***** SOURCE INFORMATION

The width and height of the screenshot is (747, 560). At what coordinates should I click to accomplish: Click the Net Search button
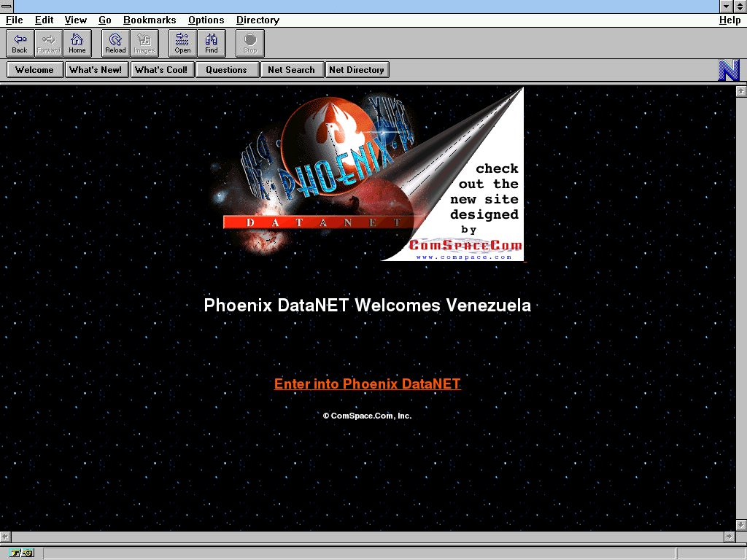coord(291,70)
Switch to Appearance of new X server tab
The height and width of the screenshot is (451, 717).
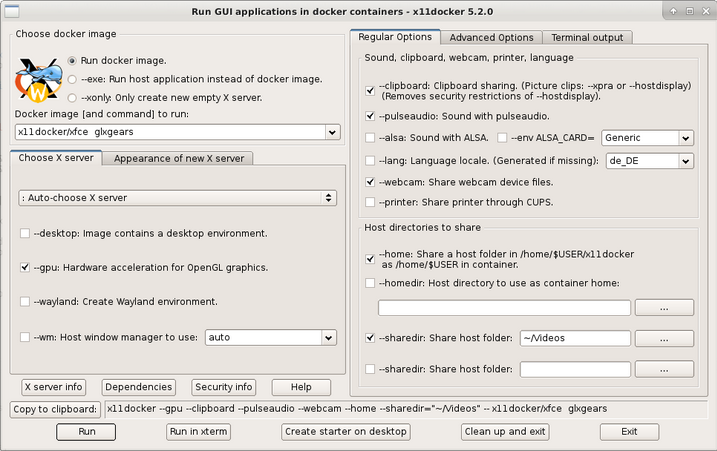pos(178,158)
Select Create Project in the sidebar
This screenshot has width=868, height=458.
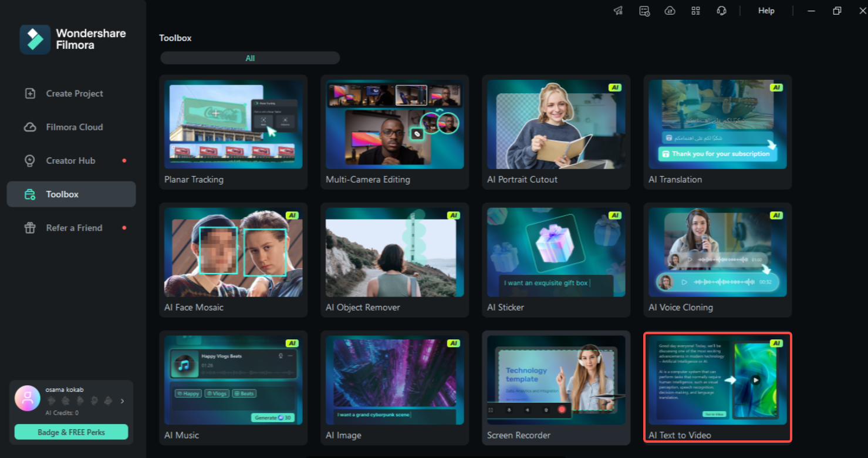coord(74,93)
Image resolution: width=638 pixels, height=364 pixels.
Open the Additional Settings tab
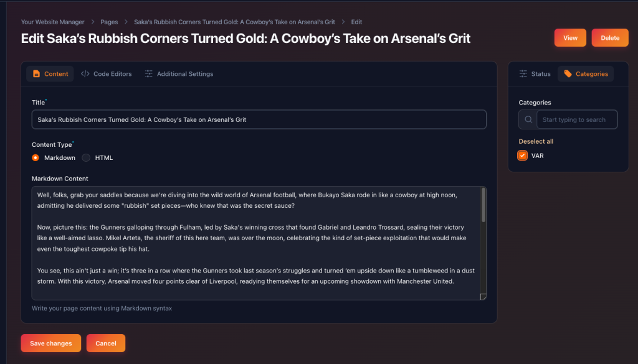coord(184,74)
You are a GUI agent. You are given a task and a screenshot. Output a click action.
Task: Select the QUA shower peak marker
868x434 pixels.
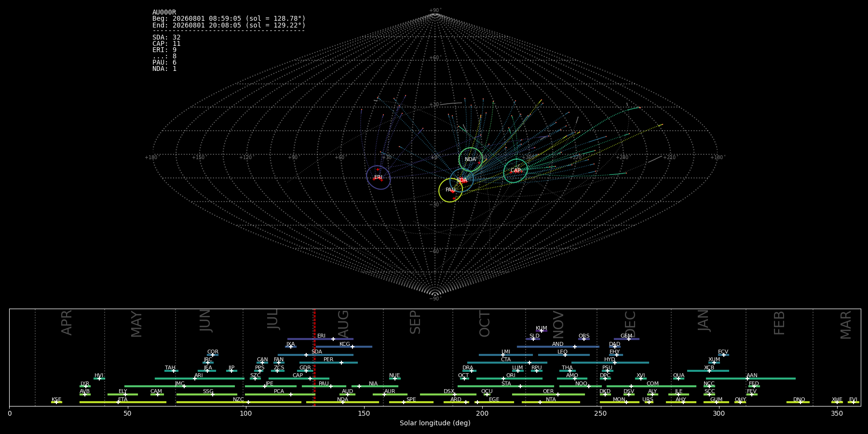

**********

TASK TO COMPLETE >>
Before you finish, make sure every line above has been repeated exactly and no picture remains in the copy.

ANSWER TO THIS EXERCISE >>
The width and height of the screenshot is (747, 560). At what coordinates should I click to accomplish: Click the Net Search button
coord(291,70)
Switch to Appearance of new X server tab
The height and width of the screenshot is (451, 717).
pos(178,158)
Select Create Project in the sidebar
This screenshot has width=868, height=458.
coord(74,93)
Image resolution: width=638 pixels, height=364 pixels.
Open the Additional Settings tab
coord(184,74)
You are a GUI agent. You are given a task and a screenshot. Output a click action.
Task: Select the QUA shower peak marker
868x434 pixels.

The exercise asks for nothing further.